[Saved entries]

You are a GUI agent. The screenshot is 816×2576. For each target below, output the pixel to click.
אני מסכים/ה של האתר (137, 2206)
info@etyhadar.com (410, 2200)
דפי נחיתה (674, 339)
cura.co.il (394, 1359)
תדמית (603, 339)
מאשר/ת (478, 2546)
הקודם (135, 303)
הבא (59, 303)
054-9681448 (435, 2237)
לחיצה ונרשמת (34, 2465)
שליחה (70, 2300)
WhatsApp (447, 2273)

**EXERCISE BRIEF:** All lines from the one with "תדמית (603, 339)" through the end of the data must be repeated exactly, and nothing else may be repeated.

**OUTPUT OF THE TASK:**
תדמית (603, 339)
מאשר/ת (478, 2546)
הקודם (135, 303)
הבא (59, 303)
054-9681448 (435, 2237)
לחיצה ונרשמת (34, 2465)
שליחה (70, 2300)
WhatsApp (447, 2273)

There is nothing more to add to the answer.